<<<<

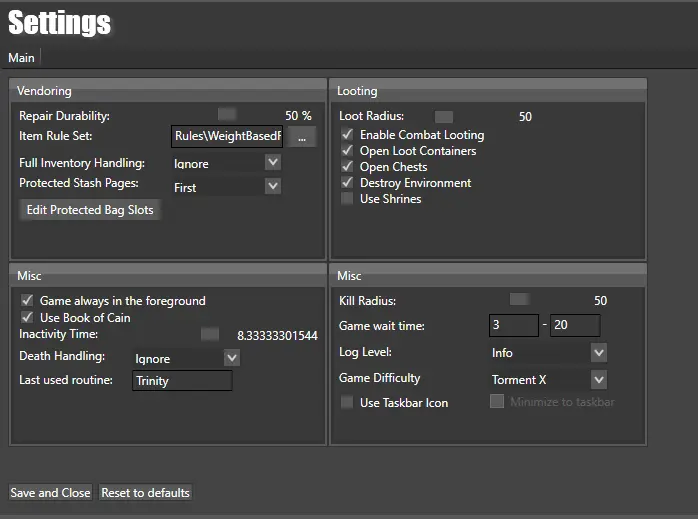The image size is (698, 519).
Task: Change the Game Difficulty dropdown
Action: (x=548, y=380)
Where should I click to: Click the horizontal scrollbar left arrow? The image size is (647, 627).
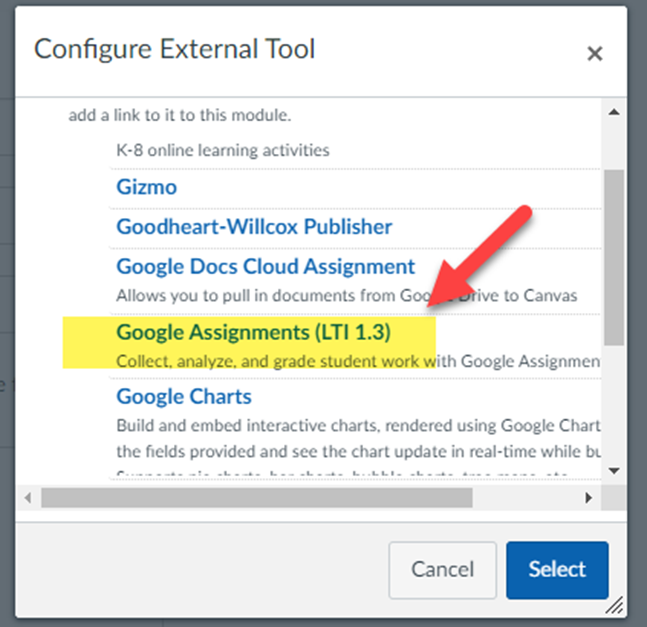pyautogui.click(x=31, y=497)
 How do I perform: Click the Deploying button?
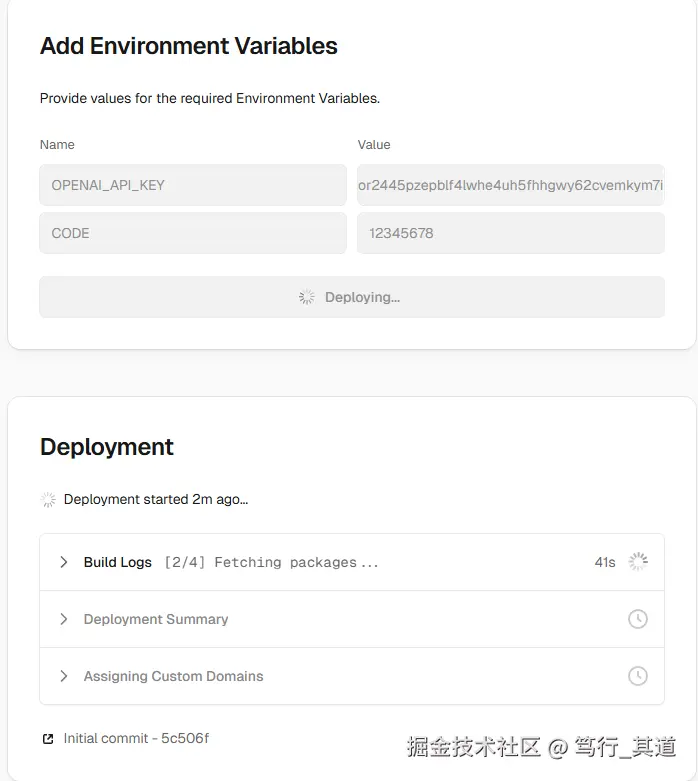[x=351, y=297]
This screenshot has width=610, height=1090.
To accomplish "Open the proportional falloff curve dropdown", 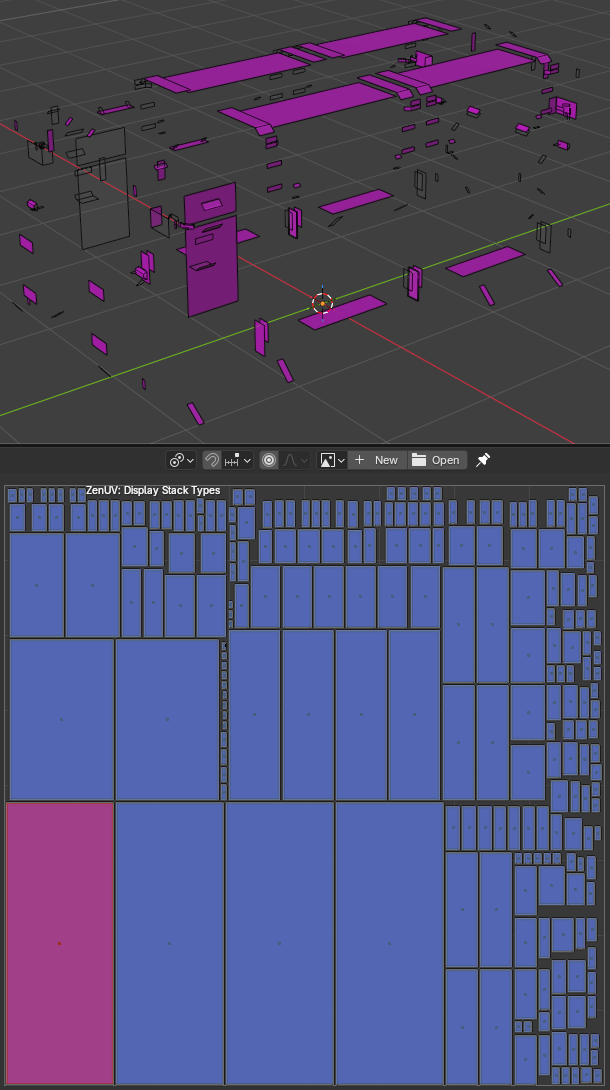I will coord(295,460).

>>>>

Using the entries above, transcribe exactly from the line that has "Where should I" through the line that has "This screenshot has width=610, height=1090.". Pictures are dropped.

## EXERCISE RESULT
Where should I click to: Click the horizontal scrollbar left arrow? The image size is (647, 627).
pyautogui.click(x=31, y=497)
 How do I perform: Click the Deploying button?
[x=351, y=297]
This screenshot has width=610, height=1090.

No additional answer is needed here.